This week I am attending the InfiniBand Trade Association plugfest at UNH-IOL and next week I’ll be there again for the OpenFabrics Alliance interoperability event. The OFA is an industry alliance representing InfiniBand and iWARP, both high performance networking technologies that allow remote DMA (Direct Memory Access). For my readers who don’t know what RDMA is, I’ll try to explain.
First, a bit of background about DMA. There are many different ways to handle IO. Initially, the CPU was involved in copying data between a device and memory. This means that the CPU can’t be used for anything else during the copy. Since access to IO devices is significantly slower than the CPU (generally orders of magnitude, especially for disks), the CPU is essentially wasted on such a simple task. DMA allows a separate controller to take charge of the transfer between the IO device and main memory. The CPU initiates a transfer, and the DMA controller does the actual work, freeing the CPU for other tasks. When the DMA transfer is completed, it sends an interrupt to the CPU which alerts the operating system that the transfer is done.
In an ideal world the operating system has a number of tasks which can run on the CPU. An ideal load balances tasks which require a lot of IO and tasks which are bound by CPU (for example, many calculations with little IO). By using DMA the system an switch to CPU bound tasks and run them while the slow data transfer happens. Additionally, because the system is not overloaded with interrupts occurring constantly (for example, with a byte-by-byte non-DMA transfer) interactive tasks - such as a keypress being registered - are handled more effectively.
RDMA - Remote DMA - extends this concept to networking. Networking tends to involve a lot of data copying, and a lot of work by the operating system. Many network cards support DMA already, but this only allows a DMA transfer of raw network data from the card into the OS Kernel’s memory. This data must be decoded as it moves through the protocol stack, which typically involves additional copying, and eventually it is deliver to a user space program (which involves yet another copy). All this copying is particularly necessary since the kernel must virtualize the shared network interface to all the programs running on a system. The kernel needs to ensure that a user program cannot read network traffic meant for a different program. As network interfaces keep getting faster this overhead becomes more and more significant.
RDMA gives increased performance at the expense of security. Special network interface cards implement the protocol stack in silicon on the card. A user program can then initiate a remote direct memory-to-memory transfer. The operating system kernel is not involved in the transfer at all. This means the CPU can be busy doing computations while the (comparatively) much slower network link transfers data.
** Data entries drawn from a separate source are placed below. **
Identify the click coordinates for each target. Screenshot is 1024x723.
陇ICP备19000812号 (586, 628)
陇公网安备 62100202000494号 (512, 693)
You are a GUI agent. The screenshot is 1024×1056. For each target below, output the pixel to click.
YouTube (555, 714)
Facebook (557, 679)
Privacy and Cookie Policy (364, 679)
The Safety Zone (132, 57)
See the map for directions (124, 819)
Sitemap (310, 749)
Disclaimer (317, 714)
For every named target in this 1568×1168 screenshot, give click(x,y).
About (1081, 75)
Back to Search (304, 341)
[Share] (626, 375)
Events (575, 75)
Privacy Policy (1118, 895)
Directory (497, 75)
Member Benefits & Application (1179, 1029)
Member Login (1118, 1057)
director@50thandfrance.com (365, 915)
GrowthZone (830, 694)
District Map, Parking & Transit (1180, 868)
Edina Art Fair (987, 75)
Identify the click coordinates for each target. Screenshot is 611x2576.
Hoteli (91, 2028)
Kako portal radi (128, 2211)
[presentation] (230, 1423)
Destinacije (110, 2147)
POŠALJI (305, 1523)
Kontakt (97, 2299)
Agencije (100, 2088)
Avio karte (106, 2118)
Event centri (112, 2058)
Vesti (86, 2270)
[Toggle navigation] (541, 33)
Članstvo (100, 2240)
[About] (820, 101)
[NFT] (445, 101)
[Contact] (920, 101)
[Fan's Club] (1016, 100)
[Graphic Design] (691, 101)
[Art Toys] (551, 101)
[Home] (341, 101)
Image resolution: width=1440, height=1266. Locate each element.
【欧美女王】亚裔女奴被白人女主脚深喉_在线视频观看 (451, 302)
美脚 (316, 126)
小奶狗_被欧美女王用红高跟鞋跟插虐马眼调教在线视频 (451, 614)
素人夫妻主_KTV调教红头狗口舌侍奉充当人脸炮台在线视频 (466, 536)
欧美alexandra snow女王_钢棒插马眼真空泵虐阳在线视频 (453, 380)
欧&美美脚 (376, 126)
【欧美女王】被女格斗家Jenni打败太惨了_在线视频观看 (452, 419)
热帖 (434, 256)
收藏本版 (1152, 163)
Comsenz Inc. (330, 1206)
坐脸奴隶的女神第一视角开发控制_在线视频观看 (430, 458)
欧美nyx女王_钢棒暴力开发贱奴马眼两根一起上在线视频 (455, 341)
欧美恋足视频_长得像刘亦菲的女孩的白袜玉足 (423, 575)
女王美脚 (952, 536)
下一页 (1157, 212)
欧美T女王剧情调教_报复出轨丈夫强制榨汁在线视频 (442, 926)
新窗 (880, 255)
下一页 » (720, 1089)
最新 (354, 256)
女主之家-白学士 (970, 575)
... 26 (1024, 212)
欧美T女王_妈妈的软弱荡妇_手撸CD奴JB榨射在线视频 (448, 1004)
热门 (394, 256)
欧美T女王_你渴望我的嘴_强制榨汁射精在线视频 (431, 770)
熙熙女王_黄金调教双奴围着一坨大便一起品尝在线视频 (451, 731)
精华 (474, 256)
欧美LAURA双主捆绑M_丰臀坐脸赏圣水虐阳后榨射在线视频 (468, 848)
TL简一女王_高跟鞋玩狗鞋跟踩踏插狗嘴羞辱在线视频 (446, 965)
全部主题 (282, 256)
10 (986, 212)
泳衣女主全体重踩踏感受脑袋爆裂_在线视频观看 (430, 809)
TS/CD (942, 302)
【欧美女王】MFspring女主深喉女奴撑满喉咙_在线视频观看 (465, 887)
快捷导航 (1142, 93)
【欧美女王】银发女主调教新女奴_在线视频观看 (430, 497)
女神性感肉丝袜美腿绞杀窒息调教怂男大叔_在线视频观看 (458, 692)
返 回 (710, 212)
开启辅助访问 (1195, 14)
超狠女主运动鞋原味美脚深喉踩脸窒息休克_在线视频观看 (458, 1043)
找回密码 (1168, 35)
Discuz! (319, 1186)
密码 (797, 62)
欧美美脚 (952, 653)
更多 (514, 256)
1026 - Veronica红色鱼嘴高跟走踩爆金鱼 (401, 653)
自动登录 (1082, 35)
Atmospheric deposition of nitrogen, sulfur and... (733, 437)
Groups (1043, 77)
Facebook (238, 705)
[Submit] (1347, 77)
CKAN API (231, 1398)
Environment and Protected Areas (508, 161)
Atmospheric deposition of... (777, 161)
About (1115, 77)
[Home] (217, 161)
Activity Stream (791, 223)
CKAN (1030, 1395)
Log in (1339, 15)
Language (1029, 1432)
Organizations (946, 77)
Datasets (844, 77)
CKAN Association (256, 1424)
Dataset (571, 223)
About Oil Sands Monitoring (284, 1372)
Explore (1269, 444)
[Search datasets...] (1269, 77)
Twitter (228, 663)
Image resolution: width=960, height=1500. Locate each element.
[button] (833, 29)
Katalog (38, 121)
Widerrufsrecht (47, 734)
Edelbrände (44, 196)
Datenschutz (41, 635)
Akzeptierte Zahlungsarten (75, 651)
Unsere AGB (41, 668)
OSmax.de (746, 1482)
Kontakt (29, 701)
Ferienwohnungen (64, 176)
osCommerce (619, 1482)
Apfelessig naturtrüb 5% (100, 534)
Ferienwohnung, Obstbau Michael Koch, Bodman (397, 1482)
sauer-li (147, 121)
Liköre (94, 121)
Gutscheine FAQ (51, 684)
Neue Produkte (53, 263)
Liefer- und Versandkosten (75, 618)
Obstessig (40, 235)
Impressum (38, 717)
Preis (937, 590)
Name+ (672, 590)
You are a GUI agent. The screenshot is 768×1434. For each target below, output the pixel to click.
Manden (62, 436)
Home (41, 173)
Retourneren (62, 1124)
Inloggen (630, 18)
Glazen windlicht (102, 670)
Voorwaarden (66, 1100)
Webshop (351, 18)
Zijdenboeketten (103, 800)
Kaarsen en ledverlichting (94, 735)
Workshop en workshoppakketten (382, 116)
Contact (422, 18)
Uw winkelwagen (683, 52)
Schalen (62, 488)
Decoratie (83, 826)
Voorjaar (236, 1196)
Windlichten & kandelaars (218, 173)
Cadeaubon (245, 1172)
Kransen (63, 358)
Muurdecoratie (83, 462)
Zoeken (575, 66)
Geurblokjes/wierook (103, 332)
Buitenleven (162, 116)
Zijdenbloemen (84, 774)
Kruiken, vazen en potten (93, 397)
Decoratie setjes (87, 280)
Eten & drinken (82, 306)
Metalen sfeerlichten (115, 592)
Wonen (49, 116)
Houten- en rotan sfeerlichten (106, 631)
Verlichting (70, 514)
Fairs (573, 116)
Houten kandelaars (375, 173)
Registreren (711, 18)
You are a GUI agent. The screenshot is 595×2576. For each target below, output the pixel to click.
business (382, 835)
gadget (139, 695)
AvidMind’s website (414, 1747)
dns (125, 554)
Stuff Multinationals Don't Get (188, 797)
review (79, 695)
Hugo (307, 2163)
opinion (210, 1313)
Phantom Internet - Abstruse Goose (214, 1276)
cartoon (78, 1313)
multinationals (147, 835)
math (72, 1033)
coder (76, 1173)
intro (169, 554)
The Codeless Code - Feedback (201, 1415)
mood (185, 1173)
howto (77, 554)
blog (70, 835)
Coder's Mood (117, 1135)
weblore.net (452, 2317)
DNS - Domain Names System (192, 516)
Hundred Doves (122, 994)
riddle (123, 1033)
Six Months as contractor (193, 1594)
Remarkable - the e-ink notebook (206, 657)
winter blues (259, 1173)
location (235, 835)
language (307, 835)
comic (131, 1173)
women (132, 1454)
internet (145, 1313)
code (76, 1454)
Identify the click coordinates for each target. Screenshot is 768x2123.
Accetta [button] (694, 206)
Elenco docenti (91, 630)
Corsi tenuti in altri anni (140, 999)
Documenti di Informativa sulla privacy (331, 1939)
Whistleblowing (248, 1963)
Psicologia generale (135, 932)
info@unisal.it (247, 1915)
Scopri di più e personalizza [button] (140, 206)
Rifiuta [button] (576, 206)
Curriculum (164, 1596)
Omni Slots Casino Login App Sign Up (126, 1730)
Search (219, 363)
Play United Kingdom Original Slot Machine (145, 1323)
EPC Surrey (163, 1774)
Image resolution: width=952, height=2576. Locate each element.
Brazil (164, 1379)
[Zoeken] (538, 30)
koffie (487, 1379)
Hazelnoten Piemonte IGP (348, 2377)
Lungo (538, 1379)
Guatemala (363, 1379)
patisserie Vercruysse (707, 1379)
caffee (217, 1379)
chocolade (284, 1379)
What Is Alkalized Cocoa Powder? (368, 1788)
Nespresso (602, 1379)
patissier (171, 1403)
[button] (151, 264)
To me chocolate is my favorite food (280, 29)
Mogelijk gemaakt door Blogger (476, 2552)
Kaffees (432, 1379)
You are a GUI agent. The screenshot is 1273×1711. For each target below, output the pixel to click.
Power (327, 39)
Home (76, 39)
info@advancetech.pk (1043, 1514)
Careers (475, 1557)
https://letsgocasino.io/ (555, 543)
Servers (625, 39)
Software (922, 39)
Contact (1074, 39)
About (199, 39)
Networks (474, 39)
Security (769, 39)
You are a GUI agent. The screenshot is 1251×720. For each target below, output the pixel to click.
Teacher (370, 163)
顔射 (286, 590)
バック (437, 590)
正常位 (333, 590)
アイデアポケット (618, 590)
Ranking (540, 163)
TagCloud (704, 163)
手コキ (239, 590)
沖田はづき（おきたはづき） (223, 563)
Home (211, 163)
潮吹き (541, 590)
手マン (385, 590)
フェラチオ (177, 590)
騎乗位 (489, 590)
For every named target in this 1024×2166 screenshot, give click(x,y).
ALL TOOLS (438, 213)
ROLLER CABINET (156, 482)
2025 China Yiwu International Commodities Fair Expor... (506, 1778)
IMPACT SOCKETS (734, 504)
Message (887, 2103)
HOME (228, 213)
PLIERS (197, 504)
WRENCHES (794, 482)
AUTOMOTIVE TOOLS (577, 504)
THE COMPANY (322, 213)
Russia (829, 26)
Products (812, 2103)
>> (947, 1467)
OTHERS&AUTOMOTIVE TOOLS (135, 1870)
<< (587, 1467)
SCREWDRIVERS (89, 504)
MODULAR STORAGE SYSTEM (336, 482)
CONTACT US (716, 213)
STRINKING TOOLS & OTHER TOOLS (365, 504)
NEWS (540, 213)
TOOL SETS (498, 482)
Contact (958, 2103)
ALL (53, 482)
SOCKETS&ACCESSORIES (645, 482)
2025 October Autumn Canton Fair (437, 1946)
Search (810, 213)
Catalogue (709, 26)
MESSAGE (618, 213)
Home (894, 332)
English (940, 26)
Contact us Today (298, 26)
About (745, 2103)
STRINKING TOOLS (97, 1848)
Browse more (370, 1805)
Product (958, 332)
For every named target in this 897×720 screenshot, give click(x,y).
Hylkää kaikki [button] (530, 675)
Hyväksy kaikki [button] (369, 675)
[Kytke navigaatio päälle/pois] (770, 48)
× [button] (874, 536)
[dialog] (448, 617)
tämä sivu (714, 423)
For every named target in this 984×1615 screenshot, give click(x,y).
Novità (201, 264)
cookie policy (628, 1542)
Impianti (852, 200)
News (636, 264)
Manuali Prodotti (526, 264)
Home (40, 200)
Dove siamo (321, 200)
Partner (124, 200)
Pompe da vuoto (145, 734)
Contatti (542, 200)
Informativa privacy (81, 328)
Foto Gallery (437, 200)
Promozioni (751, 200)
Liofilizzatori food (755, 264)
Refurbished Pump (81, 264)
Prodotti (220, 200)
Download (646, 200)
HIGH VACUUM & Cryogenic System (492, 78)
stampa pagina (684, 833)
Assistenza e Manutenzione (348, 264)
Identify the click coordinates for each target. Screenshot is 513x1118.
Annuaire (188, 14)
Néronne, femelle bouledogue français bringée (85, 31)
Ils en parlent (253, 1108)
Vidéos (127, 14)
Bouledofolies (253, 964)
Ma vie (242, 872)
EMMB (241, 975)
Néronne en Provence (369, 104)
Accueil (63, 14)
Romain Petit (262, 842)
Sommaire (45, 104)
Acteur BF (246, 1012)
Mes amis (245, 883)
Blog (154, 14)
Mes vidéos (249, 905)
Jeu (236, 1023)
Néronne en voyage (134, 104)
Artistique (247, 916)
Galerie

This is especially useful for high performance computing. If a parallel task involves a lot of computation with message passing to synchronize, then things can be drastically sped up by using RDMA.
InfiniBand is one technology that implements RDMA. IB uses a high performance dedicated network. It is commonly used for computing clusters, since it uses dedicated InfiniBand switch hardware. iWARP is a second technology for RDMA which also RDMA transfers over standard Internet Protocol links (such as a normal local area ethernet network). It still requires special iWARP “RNIC”s which contain a hardware network stack and enable RDMA operations. But there is no need for special switch hardware, and iWARP can even be used over a wide area.
Obviously this technology is not going to show up in your home any time soon. The target market is the high performance computing market, the storage market, and financial market. Nonetheless, within this limited sector RDMA is a very exciting development.